ESR: Erythrocyte sedimentation rate; DAS-28: Disease activity score 28; CRP: C-reactive protein.
| Date | DAS-28-CRP | ESR (mm/h) | CRP (mg/L) | Hemoglobin (g/dl) | Platelets (K/cmm) | Albumin (g/dl) |
| January | 2.46 | 18 | 15.9 | 13.3 | 157,000 | 3.2 |
| February | 4.16 | 34 | 11.8 | 13.7 | 144,000 | 3.5 |
| March | 4.52 | 23 | 8 | 13.6 | 142,000 | 3.5 |
| April | 5.53 | 24 | 29 | 13.3 | 142,000 | 3.2 |
| May | 3.45 | 34 | 26 | 13.6 | 163,000 | 3.3 |
| June | 2.64 | 19 | 7.7 | 13.3 | 135,000 | 3.4 |
| July | 2.78 | 29 | 11 | 13.8 | 148,000 | 3.5 |
| August | 3.58 | 30 | 7.9 | 12.9 | 135,000 | 3.5 |
| September | 25 | 13.9 | 162,000 | 3.7 | ||
| October | 1.8 | 5 | 1.8 | 13.6 | 177,000 | 3.7 |
During his abatacept infusion in September, he reported two to three flares of his RA in the prior three weeks, with wrist and shoulder pain as well as swelling and morning stiffness for two hours, worse than all his previous symptoms. He required prednisone doses three times at home to alleviate his pain. On physical exam, he had a new rash. His arthritis was not controlled at that time, so his therapy was switched to tofacitinib 5 mg twice daily.
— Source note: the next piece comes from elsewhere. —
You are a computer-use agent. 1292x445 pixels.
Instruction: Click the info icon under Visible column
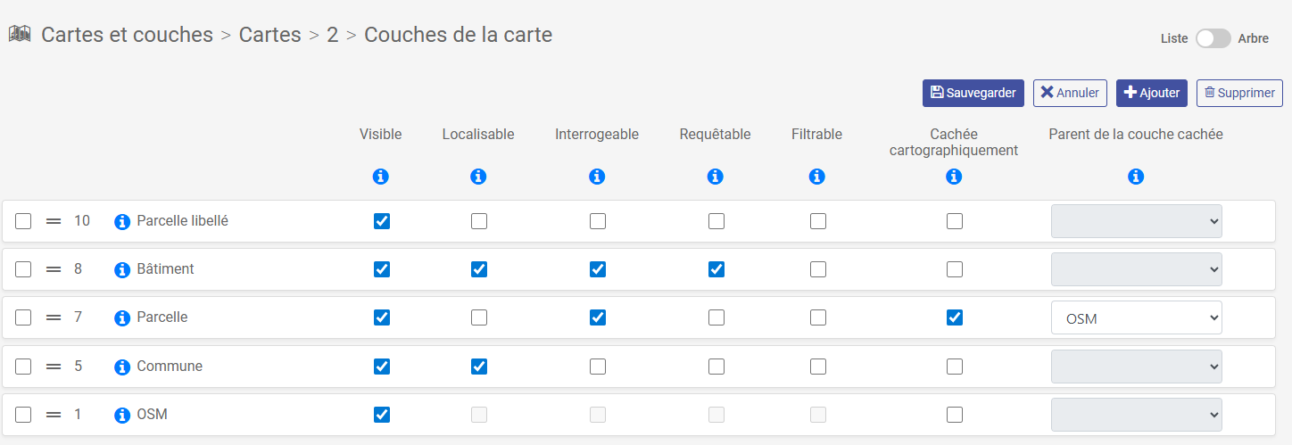pos(381,177)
Dermatology was consulted for evaluation of the rash. It started in the feet and spread to the legs, trunk, gluteal region, and arms, sparing the face, palms, and soles. Physical exam showed erythematous macules coalescing into patches, with overlying adherent white scales. Reticular erythema over the thighs and back as well as pink plaques with scales on the penis and gluteal cleft were present. Ill-defined erythema and erosions in a V-shaped distribution over the neck were also noted. The differential diagnosis as per dermatology was psoriasis versus dermatomyositis. Two punch biopsies were performed by the dermatologist: one from the left mid-back region and another from the left shoulder.
Pathology Results
Left mid back: Spongiotic and interface dermatitis, likely drug eruption versus viral exanthema.
Left shoulder: Psoriasiform and spongiotic dermatitis, which can be seen in drug eruption, viral exanthema, or allergic contact dermatitis. Though psoriasis is less likely, erythrodermic psoriasis cannot be excluded.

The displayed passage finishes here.